Flavio, giocando sulla creatività, sulla sua capacità artistica, sulla composizione e sulle tecniche fotografiche, riesce a regalarci immagini di grande effetto sulla condizione umana.
Le foto di questo straordinario artista  fanno parte di un progetto che rende visibile ed esplicita la relazione fra sopravvivenza e ambiente degradato e abbrutito, dove i bambini  sono costretti a crescere; le immagini narrano, con umana pietas, di  comunità che si mantengono attraverso il riciclaggio e la raccolta differenziata della spazzatura prodotta dalle grandi città.
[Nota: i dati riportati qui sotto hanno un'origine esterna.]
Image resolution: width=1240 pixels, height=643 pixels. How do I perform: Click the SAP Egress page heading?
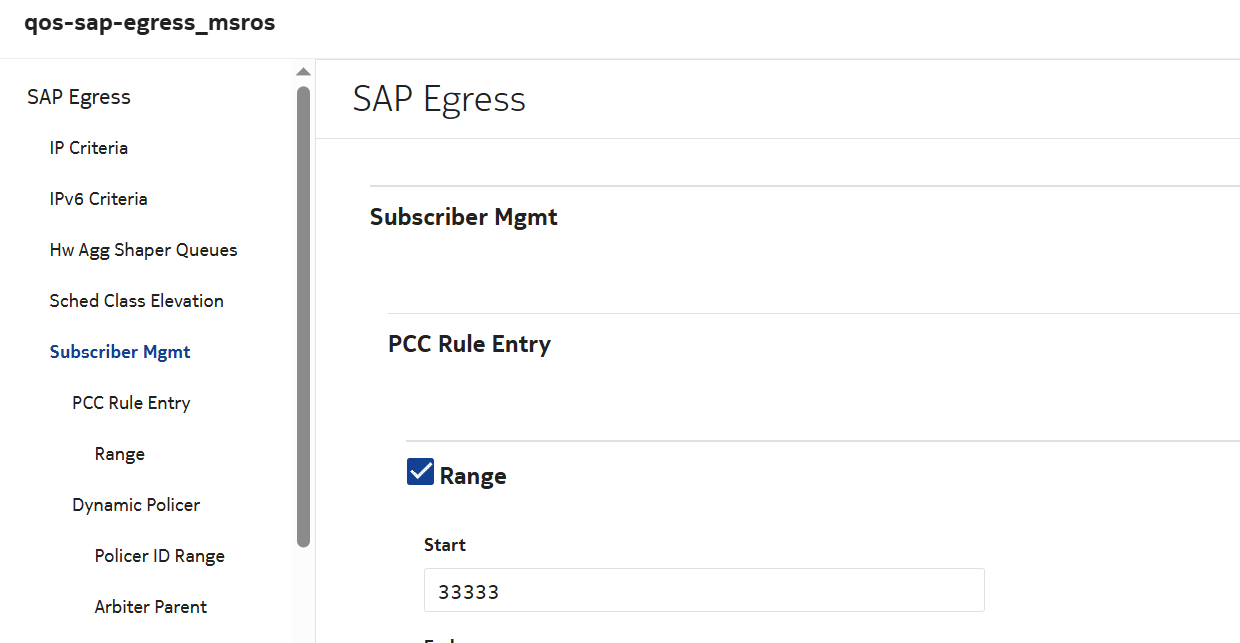(x=439, y=99)
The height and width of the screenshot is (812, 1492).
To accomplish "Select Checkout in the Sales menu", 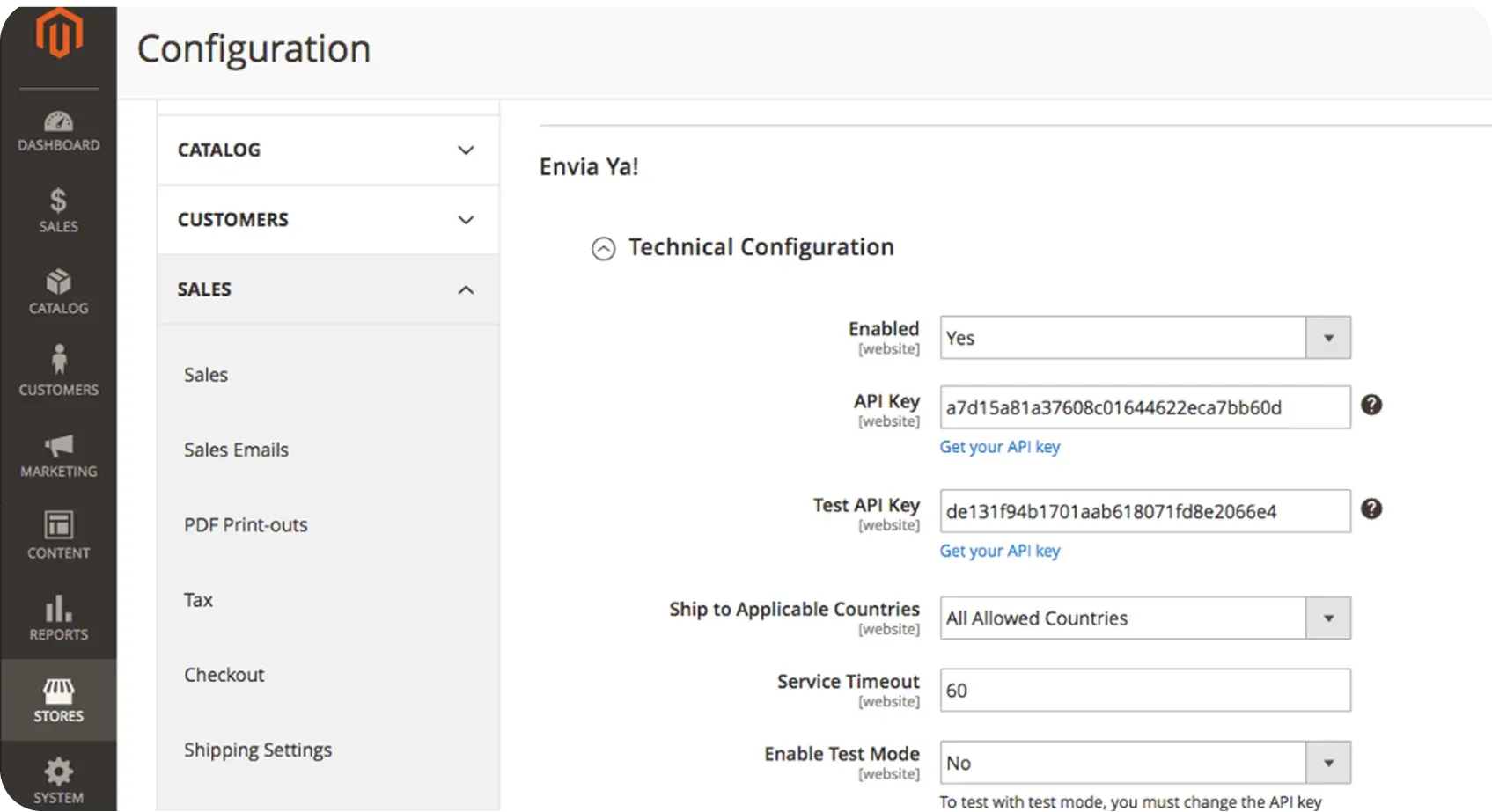I will (x=224, y=675).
E ci mostrano, ancora,  come l’ambiente venga deturpato e predato  della sua identità.  I bambini, in tale racconto di denuncia sociale, risultano vittime innocenti della società del consumo e dello spreco, prigionieri incapaci di dare altro orizzonte al loro futuro opaco e triste, senza speranza alcuna di riscatto e di redenzione.
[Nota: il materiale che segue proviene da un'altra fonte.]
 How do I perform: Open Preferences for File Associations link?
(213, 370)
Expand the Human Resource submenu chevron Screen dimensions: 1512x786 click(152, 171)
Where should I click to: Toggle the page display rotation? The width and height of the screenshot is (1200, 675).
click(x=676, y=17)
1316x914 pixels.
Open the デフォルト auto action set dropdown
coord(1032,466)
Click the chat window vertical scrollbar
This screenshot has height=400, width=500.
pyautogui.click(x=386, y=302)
Flavio è persona amabile, generosa e leale, un vero cultore dell’amicizia e degli affetti. E’  disarmante nel suo proporsi, con un linguaggio semplice, immediato anche se non sempre di facile comprensione, poiché intriso di gestualità e di bilinguismo. E’ persona gradevole, presenza che esprime freschezza e sincerità nei rapporti e  grande comunicatore.
Sono certo che Flavio è uno dei pochi che ha saputo catturare la vita, i paesaggi e il popolo del Brasile con tanta profondità e intensità. Commuove sentire Flavio parlare di questi ragazzi nella piena fioritura della loro adolescenza e della loro tragica vita : per lui quelli che inquadra nel suo obiettivo non sono mai solo volti da fotografare, gente incontrata, fotografata e dimenticata, ma persone, protagoniste di una storia, ciascuna con la propria  intera biografia. E’ come se nel momento dello scatto, Oliveria l’avesse riassunta nel suo insieme: il prima e il dopo di quell’attimo decisivo.
E’ come se Flavio si facesse carico, in ogni sua fotografia, di vigilare sul soggetto, sulle sue possibilità: come se si sentisse responsabile delle persone che incontra attraverso il suo obiettivo e della sorte cui vanno incontro.
Questo si vive dentro guardando il mondo dall’artista descritto: donne, uomini e bambini che vengono derubati della loro vita, il viso del bambino dietro la palizzata che guarda il mondo con l’innocenza e la delusione dell’adolescenza non vissuta, lo smarrimento esistenziale negli occhi di chi non ha diritto alla speranza e al futuro, il gruppo di bambini che rivelano il  senso di stupore e di tristezza davanti all’insondabile mistero della vita, la fierezza, la malinconia e i fugaci attimi di felicità strappati  alla disperazione nei volti delle donne, la vastità delle sofferenze, frutto della violenza  della corruzione e dell’indifferenza dei governanti.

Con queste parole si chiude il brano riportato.